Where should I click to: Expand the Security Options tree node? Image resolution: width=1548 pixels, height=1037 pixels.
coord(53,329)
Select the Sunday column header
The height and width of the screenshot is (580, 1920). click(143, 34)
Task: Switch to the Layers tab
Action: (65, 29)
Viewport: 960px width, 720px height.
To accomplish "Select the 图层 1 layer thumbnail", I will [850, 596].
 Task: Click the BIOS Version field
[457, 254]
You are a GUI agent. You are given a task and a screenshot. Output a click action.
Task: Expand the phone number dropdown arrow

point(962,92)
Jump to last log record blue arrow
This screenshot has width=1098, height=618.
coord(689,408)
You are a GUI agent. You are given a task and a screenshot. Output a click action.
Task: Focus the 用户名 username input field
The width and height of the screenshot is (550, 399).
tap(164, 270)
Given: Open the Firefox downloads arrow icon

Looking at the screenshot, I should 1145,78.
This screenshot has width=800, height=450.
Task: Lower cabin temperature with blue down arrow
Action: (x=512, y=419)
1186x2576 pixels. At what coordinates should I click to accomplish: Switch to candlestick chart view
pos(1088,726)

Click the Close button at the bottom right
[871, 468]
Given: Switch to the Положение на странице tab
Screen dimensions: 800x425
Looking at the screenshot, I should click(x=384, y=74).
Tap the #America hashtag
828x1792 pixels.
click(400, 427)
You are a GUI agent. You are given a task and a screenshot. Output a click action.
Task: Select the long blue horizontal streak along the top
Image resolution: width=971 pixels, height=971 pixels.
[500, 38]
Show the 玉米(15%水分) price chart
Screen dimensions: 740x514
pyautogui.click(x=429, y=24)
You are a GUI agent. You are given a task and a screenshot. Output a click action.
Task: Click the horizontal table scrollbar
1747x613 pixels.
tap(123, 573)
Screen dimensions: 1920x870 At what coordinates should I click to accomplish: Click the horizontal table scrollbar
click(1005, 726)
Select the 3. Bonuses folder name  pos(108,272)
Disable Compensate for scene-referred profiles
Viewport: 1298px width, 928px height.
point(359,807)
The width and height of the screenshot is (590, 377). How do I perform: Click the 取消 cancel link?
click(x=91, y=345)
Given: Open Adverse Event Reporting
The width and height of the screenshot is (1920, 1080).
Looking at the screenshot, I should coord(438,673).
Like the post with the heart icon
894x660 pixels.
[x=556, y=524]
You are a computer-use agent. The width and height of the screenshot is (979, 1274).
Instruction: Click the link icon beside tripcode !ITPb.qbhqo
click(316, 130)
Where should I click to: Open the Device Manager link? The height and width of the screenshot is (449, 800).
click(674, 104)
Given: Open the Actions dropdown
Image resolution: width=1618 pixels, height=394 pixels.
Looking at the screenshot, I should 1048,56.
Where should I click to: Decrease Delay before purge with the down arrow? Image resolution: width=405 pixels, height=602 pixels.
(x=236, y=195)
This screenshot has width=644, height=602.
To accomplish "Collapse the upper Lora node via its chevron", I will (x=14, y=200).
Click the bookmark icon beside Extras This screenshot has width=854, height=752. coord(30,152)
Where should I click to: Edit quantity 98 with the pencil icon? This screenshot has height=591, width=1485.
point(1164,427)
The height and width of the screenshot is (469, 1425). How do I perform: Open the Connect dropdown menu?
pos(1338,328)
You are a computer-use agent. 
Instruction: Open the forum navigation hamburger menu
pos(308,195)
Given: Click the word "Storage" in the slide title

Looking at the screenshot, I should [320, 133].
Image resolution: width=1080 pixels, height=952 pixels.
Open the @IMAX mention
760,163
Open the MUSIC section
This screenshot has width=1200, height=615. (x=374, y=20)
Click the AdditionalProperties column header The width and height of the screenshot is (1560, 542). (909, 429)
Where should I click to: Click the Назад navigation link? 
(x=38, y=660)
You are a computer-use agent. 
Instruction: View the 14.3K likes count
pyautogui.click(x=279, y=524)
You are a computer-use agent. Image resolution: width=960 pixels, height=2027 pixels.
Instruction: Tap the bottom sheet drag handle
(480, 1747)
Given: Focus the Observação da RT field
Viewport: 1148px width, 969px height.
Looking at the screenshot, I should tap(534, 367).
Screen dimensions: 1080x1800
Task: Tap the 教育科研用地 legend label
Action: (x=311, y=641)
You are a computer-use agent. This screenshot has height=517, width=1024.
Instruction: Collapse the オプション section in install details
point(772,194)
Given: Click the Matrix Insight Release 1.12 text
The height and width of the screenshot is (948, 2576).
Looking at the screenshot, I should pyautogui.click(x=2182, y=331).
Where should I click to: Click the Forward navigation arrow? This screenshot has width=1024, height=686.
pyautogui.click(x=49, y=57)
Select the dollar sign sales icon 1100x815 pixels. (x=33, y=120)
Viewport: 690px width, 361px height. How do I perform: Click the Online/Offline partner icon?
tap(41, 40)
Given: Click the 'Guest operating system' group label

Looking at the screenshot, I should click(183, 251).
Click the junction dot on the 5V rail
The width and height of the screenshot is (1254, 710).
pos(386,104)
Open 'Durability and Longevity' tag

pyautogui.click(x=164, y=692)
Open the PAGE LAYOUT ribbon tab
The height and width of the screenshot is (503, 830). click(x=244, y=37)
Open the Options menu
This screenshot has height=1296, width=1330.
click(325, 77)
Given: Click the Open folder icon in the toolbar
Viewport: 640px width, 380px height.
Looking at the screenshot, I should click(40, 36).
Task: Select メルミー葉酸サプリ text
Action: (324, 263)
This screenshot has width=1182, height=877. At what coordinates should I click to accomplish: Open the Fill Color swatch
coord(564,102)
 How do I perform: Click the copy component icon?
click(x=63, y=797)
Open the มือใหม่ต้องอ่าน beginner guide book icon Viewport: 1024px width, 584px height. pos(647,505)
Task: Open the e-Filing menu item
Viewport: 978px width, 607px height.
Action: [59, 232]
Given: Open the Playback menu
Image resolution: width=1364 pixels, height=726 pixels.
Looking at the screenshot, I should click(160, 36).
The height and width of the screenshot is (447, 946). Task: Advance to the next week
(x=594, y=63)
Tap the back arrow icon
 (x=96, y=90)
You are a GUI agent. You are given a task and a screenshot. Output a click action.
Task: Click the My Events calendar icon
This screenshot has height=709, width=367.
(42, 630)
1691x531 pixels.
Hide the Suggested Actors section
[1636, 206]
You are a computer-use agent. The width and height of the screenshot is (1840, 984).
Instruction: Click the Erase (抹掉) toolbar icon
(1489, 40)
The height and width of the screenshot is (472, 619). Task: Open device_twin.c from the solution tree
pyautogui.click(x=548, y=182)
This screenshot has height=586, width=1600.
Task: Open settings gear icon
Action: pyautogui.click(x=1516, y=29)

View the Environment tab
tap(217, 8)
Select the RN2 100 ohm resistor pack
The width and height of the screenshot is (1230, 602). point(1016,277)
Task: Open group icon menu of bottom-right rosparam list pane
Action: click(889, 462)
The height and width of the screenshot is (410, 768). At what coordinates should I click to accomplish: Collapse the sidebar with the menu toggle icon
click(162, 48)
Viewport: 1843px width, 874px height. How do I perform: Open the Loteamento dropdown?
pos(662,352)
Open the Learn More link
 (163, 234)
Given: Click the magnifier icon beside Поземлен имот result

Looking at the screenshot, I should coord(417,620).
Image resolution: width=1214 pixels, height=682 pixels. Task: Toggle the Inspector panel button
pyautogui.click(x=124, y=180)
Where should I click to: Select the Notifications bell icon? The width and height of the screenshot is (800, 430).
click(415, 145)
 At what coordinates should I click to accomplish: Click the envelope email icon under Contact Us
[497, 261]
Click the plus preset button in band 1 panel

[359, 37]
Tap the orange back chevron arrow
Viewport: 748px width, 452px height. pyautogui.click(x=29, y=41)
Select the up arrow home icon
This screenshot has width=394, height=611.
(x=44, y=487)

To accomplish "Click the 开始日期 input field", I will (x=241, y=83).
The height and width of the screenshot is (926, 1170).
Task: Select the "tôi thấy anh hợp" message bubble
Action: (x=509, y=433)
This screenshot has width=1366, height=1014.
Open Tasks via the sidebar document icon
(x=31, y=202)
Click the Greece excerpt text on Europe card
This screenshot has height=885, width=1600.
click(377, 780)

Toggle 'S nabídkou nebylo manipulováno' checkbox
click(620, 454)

______

__ACTION ITEM__: Across the records above, how many lines contain the word "Focus"? Please give that number alone.

__WRITTEN REPLY__: 2